【框架】简化多卡训练——huggingface accelerate使用方法介绍

HuggingFace 的 accelerate 库可以实现只需要修改几行代码就可以实现ddp训练,且支持混合精度训练和TPU训练。(甚至支持deepspeed。)

accelerate支持的训练方式为CPU/单GPU (TPU)/多GPU(TPU) DDP模式/fp32/fp16等。

安装

pip install accelerate

使用

使用accelerate进行单卡或者多卡训练的代码是相同的,不过在单卡训练的时候可以不使用gather_for_metrics()函数聚合信息。这里为了保持代码的不变性,仍然保留gather_for_metrics()。以下为使用accelerate运行在MNIST数据集上面运行手写数字识别的样例代码main.py

python 复制代码
import datetime
import os

import torch
import torch.nn as nn
import torch.nn.functional as F
import torch.optim as optim
from torchvision import datasets, transforms

#======================================================================
# import accelerate
from accelerate import Accelerator
from accelerate.utils import set_seed
#======================================================================


class BasicNet(nn.Module):
    def __init__(self):
        super().__init__()
        self.conv1 = nn.Conv2d(1, 32, 3, 1)
        self.conv2 = nn.Conv2d(32, 64, 3, 1)
        self.dropout1 = nn.Dropout(0.25)
        self.dropout2 = nn.Dropout(0.5)
        self.fc1 = nn.Linear(9216, 128)
        self.fc2 = nn.Linear(128, 10)
        self.act = F.relu

    def forward(self, x):
        x = self.act(self.conv1(x))
        x = self.act(self.conv2(x))
        x = F.max_pool2d(x, 2)
        x = self.dropout1(x)
        x = torch.flatten(x, 1)
        x = self.act(self.fc1(x))
        x = self.dropout2(x)
        x = self.fc2(x)
        output = F.log_softmax(x, dim=1)
        return output


def main(epochs,
         lr=1e-3,
         batch_size= 1024,
         ckpt_dir = "ckpts",
         ckpt_path = "checkpoint.pt",
         mixed_precision="no", #'fp16' or 'bf16'
         ):

    if not os.path.exists(ckpt_dir):
        os.makedirs(ckpt_dir)

    ckpt_path = os.path.join(ckpt_dir, ckpt_path)

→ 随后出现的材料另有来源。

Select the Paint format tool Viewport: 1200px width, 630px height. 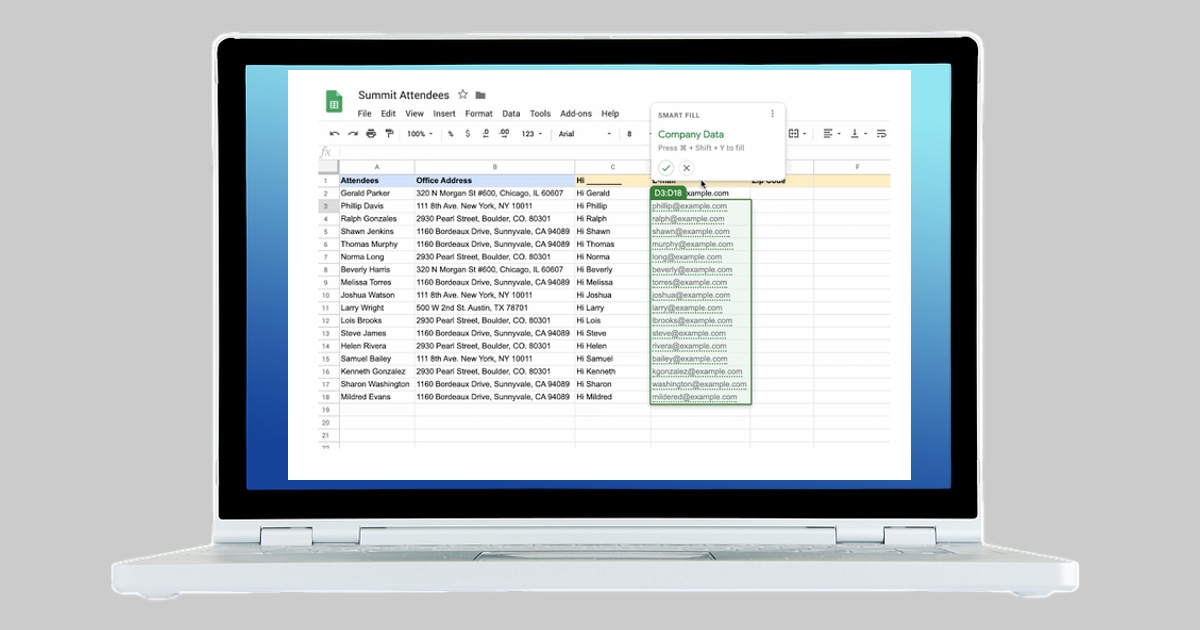(389, 133)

    transform = transforms.Compose([
        transforms.ToTensor(),
        transforms.Normalize((0.1307), (0.3081))
    ])

    train_dset = datasets.MNIST('data', train=True, download=True, transform=transform)
    test_dset = datasets.MNIST('data', train=False, transform=transform)

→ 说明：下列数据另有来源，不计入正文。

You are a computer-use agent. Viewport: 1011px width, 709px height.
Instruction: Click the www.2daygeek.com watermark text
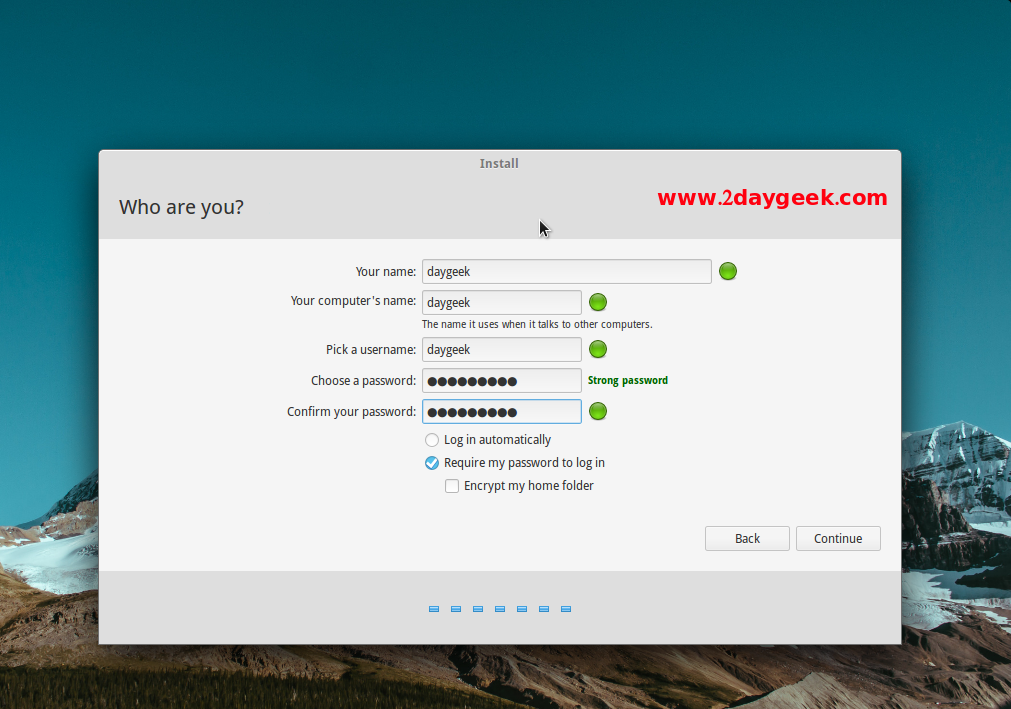click(x=772, y=198)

    train_loader = torch.utils.data.DataLoader(train_dset, shuffle=True, batch_size=batch_size, num_workers=2)
    test_loader = torch.utils.data.DataLoader(test_dset, shuffle=False, batch_size=batch_size, num_workers=2)

    model = BasicNet()
    optimizer = optim.AdamW(model.parameters(), lr=lr)

    #======================================================================
    # initialize accelerator and auto move data/model to accelerator.device
    set_seed(42)
    accelerator = Accelerator(mixed_precision=mixed_precision)
    accelerator.print(f'device {str(accelerator.device)} is used!')
    # Send everything through `accelerator.prepare`
    train_loader, test_loader, model, optimizer = accelerator.prepare(
        train_loader, test_loader, model, optimizer
    )
    #======================================================================


    model.train()
    optimizer.zero_grad()

    for epoch in range(epochs):
        for batch_idx, (data, target) in enumerate(train_loader):
            output = model(data)
            loss = F.nll_loss(output, target)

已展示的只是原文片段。